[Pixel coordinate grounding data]

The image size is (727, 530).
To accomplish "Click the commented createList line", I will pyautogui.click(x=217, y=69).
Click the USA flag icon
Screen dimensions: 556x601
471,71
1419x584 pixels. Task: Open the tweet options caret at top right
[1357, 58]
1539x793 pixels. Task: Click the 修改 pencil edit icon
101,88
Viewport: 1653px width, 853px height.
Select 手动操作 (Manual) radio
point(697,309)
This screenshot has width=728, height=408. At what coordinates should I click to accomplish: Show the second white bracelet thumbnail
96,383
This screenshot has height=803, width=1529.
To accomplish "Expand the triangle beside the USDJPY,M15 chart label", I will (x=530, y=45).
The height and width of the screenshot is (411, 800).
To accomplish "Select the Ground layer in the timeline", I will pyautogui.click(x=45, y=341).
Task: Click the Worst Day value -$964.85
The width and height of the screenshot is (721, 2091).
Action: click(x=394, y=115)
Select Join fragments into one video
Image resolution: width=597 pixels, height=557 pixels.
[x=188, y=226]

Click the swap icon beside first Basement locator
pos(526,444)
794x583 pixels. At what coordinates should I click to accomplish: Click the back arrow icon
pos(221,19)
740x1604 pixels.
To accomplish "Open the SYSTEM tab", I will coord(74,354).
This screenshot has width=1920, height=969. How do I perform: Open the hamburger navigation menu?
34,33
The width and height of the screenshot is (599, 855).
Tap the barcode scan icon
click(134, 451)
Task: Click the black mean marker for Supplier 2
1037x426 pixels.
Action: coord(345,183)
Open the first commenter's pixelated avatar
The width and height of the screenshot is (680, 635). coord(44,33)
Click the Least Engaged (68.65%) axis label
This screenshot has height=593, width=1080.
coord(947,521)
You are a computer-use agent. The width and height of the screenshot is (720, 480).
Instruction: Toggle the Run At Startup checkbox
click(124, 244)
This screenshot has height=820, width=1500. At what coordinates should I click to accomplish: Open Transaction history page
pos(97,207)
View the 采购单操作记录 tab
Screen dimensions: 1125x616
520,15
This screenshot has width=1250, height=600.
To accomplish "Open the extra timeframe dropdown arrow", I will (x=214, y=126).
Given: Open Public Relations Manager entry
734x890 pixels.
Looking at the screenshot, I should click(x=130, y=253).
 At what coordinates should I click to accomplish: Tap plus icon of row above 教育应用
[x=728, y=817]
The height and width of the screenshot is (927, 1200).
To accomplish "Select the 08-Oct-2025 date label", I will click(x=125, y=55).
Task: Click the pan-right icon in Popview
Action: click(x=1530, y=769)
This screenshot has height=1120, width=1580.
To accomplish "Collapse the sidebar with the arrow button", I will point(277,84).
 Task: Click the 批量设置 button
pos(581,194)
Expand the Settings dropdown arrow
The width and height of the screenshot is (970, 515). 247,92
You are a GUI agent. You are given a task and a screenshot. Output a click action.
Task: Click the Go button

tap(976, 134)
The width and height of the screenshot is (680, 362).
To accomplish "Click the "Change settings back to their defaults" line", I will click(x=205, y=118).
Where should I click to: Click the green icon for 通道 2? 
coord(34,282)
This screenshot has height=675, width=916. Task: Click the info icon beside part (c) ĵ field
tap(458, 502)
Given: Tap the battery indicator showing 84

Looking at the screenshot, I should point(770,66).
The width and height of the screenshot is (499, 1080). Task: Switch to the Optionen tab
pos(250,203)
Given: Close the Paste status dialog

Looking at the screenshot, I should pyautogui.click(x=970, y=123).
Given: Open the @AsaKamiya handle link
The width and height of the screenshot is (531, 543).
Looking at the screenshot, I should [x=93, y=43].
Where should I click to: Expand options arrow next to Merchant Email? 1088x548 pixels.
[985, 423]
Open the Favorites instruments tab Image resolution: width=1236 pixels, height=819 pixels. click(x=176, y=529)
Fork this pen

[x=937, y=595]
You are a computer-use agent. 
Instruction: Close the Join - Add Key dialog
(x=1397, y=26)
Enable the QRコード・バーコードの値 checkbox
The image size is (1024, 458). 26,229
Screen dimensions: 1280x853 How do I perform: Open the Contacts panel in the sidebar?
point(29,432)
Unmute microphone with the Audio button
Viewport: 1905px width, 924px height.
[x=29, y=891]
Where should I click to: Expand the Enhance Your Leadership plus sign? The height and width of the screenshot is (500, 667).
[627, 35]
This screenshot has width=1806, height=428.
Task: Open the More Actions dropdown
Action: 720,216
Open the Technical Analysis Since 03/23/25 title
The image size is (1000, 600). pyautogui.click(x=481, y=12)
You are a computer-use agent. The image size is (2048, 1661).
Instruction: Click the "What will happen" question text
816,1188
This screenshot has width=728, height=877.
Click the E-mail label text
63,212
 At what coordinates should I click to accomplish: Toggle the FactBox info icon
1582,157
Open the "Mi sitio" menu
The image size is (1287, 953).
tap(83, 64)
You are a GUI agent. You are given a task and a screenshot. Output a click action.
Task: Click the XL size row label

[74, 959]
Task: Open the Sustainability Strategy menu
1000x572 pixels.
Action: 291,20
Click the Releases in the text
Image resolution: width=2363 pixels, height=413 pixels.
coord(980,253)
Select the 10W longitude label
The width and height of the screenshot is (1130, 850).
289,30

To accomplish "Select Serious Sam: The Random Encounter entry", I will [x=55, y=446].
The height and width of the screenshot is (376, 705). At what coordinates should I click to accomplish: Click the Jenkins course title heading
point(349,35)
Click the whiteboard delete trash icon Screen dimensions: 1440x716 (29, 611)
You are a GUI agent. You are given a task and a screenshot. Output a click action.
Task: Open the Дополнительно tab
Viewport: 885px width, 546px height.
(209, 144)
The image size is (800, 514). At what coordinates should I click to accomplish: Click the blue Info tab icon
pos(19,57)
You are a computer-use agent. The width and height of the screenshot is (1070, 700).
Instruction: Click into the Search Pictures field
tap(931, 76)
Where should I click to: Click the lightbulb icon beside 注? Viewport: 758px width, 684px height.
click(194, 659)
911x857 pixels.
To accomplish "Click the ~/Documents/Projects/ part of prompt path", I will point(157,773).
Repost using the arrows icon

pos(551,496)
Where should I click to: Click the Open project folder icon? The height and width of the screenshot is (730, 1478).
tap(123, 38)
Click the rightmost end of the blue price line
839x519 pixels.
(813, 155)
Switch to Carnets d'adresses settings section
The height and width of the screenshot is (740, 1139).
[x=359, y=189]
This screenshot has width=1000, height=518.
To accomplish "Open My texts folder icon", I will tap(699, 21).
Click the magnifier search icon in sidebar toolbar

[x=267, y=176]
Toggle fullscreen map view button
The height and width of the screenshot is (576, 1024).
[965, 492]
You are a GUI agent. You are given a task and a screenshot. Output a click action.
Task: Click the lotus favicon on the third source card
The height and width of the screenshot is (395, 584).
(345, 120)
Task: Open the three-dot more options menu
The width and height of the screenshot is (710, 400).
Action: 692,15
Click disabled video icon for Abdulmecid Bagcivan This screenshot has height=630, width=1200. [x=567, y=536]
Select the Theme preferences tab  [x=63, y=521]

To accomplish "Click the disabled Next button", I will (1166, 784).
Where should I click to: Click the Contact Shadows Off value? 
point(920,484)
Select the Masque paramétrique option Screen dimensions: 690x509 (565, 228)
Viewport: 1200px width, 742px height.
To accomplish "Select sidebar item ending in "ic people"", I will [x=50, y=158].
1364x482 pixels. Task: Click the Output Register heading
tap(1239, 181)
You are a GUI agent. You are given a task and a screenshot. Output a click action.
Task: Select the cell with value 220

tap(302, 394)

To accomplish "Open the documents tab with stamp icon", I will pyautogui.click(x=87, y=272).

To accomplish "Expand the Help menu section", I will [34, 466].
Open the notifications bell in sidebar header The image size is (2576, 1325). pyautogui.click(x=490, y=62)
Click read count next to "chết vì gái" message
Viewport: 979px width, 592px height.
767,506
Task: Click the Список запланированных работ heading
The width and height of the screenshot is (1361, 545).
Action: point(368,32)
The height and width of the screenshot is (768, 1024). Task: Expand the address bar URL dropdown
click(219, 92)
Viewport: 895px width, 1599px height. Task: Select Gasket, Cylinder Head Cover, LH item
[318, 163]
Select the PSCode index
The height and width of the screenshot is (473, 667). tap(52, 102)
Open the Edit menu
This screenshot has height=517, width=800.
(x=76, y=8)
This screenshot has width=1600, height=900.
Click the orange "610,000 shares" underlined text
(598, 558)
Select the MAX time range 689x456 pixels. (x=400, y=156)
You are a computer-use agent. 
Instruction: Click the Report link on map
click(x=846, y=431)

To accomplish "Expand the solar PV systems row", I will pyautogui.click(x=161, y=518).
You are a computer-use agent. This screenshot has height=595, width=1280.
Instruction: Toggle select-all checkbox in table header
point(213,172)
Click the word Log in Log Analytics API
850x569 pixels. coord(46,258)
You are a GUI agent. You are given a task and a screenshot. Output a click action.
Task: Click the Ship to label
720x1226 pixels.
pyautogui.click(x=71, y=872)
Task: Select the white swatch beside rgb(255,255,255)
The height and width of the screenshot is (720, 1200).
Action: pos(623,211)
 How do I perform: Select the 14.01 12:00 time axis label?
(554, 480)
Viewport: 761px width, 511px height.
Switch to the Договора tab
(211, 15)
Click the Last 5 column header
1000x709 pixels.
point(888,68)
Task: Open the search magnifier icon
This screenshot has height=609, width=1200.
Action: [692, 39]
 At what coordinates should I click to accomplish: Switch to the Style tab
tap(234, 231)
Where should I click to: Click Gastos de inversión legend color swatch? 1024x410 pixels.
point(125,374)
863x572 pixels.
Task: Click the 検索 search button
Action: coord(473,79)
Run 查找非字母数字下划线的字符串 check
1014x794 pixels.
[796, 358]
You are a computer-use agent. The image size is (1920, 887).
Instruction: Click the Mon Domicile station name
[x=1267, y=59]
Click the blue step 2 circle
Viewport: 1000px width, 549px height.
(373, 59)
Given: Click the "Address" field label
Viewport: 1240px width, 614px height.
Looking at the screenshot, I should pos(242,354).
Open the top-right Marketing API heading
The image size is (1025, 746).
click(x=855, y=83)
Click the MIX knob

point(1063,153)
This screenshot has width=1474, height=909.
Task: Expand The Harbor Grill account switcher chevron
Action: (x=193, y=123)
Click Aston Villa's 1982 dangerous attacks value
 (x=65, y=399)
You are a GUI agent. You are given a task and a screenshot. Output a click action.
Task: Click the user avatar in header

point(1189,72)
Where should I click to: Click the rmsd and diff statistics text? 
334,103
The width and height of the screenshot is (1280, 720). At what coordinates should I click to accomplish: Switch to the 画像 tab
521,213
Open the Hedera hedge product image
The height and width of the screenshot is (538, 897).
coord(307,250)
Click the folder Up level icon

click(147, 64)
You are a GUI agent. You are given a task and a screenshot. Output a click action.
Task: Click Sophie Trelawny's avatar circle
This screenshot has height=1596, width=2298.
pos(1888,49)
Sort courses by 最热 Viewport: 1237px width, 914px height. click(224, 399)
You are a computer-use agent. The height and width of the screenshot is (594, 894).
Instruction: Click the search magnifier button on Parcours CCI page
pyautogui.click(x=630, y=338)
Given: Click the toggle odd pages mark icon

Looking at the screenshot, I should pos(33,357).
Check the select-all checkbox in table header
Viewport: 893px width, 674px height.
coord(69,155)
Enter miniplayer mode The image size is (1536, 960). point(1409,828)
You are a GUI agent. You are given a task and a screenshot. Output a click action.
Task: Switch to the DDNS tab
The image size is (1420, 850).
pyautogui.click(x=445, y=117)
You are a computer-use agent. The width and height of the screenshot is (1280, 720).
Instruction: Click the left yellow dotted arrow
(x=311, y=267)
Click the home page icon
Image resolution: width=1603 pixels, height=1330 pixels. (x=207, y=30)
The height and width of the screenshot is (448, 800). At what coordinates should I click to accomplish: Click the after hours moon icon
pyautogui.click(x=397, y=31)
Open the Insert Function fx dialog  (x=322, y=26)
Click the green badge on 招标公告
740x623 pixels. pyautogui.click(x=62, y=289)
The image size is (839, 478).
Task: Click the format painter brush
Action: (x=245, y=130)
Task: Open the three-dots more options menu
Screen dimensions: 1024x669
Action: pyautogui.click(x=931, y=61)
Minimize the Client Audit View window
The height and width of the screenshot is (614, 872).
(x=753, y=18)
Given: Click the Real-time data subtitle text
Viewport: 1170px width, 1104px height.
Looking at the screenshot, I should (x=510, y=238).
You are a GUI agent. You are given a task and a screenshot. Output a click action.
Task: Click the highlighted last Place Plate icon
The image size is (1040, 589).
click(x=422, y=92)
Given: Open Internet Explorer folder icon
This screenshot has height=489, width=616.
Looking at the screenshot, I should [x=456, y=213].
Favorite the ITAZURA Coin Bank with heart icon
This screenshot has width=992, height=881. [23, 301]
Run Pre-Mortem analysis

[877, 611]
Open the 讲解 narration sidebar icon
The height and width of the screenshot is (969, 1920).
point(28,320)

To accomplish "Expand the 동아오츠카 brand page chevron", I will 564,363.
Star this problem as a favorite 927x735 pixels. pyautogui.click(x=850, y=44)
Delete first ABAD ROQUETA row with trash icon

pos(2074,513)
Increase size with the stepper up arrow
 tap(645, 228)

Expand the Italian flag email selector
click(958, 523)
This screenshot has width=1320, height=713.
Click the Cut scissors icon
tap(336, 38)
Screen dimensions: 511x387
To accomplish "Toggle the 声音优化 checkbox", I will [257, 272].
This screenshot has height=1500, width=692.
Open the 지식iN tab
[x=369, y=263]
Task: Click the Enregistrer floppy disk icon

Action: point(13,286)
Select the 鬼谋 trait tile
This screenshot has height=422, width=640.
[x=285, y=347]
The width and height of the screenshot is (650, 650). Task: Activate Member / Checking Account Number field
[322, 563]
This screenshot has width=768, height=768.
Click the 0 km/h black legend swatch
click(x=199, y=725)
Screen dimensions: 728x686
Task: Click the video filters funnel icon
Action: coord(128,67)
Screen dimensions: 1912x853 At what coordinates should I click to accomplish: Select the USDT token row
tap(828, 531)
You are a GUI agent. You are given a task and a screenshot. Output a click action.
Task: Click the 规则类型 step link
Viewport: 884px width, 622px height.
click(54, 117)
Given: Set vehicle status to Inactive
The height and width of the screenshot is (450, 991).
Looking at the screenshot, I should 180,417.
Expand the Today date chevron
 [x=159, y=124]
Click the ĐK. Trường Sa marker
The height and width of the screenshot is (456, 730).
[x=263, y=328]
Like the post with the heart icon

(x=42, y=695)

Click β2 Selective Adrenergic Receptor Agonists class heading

(TASK TO COMPLETE)
Filter the records down to the lines containing the word "disabled", and copy those.

(ANSWER TO THE PROBLEM)
Click disabled video icon for Abdulmecid Bagcivan This screenshot has height=630, width=1200. [x=567, y=536]
To accomplish "Click the disabled Next button", I will (1166, 784).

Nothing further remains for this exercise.